The novel centers on a middle-aged woman who travels alone to an island each summer to visit her mother’s grave, and during each trip she takes a new lover despite being happily married.

It is the first time that García Márquez focuses on a female protagonist.

“Usually, in a review of a disappointing posthumous publication or a minor work by an important author, it is worth saying that, despite its flaws, it will delight its devoted fans.

“I don’t think that was true until August. Márquez knew it and he was right in not wanting it to see the light,” he continued.

‘Strangely moving’

However, he added that the “novel has qualities” and “is set in a world that achieves an evocative balance between the real and the dreamlike.”
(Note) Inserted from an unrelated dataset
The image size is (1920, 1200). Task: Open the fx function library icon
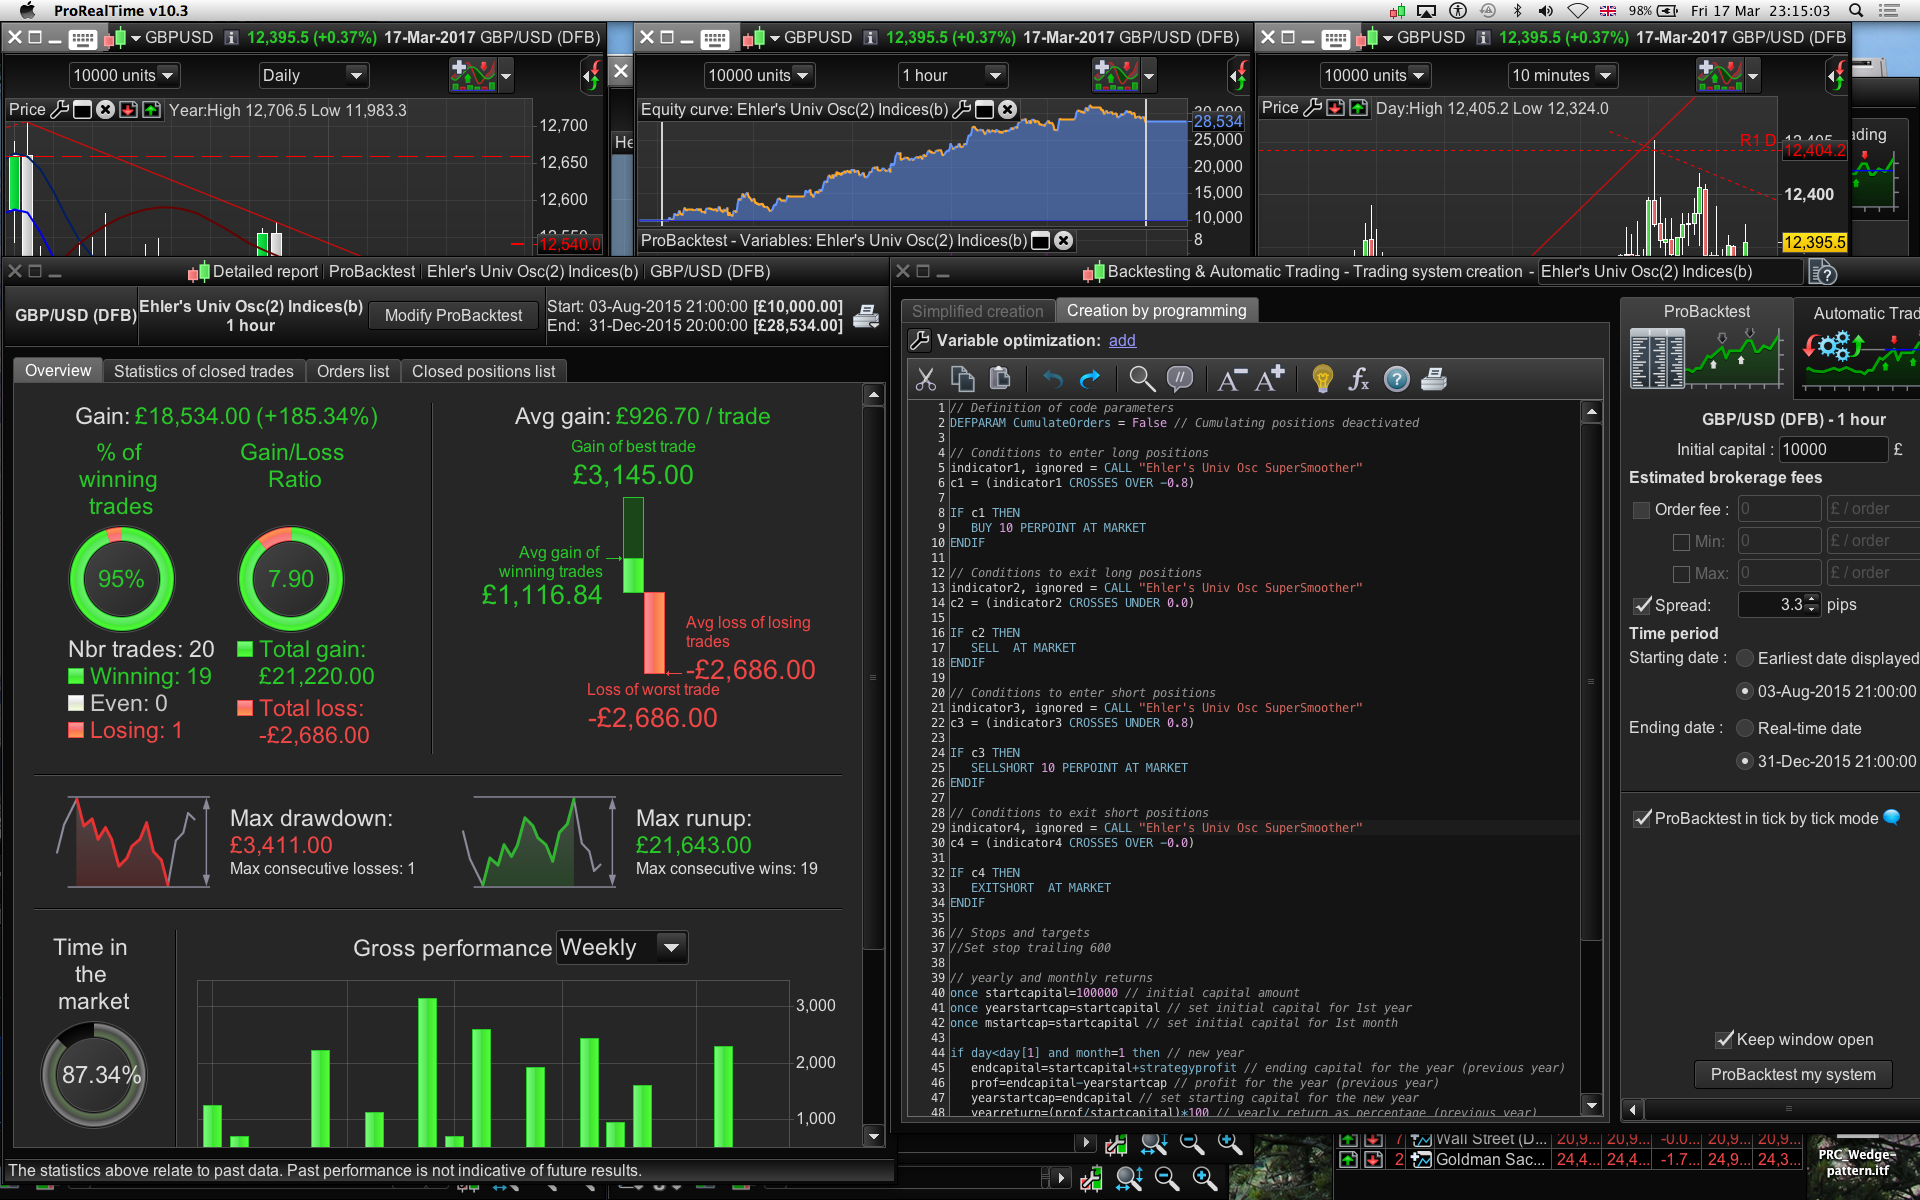(x=1359, y=379)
“It is as if the book contained both Márquez the elder and Márquez the younger, with the insight and weary good humor of old age conveyed in the inquisitive, hesitant manner of the apprentice,” he wrote.

He noted, however, that “the novel is stripped of the endless, inventive discussions of folktales, backstories, and verbal verve that characterize Márquez at his best.”

“Until August he does nothing to enlarge Gabo’s legend; he does nothing to diminish it,” he concluded.

Netflix plans

In addition to a new book, Márquez’s 1967 novel One Hundred Years of Solitude is being adapted into a Spanish-language Netflix series.

According to the New York Times, Márquez received many offers over the years to adapt his book into a film, but he turned them down because he wanted it only to be made in Spanish.

García Márquez’s book is not the first novel to be published posthumously against the authors’ wishes.

  • Before the author Franz Kafka He died of tuberculosis in 1924, telling his friend Max Brod to burn all his works. However, between 1925 and 1935 Brod published his collection of works including The Trial, The Castle and Amerika.
  • lolita writer Vladimir Nabokov He asked his wife to destroy his last novel, Laura’s Original, if he did not live to complete it. In 2009, 30 years after Nabokov’s death, his son published the unfinished work, which had been written in pencil on index cards.
  • According to legend, Roman poet. Virgil He asked that the parchments on which he wrote his epic The Aeneid be burned because he feared he would not be able to finish the work before his death.

Hear more from Gonzalo García Barcha on BBC Radio 4’s Front Row from 19:15 GMT on Wednesday 6 March, and then in BBC sounds.

Until August it will be published in the United Kingdom on Tuesday, March 12.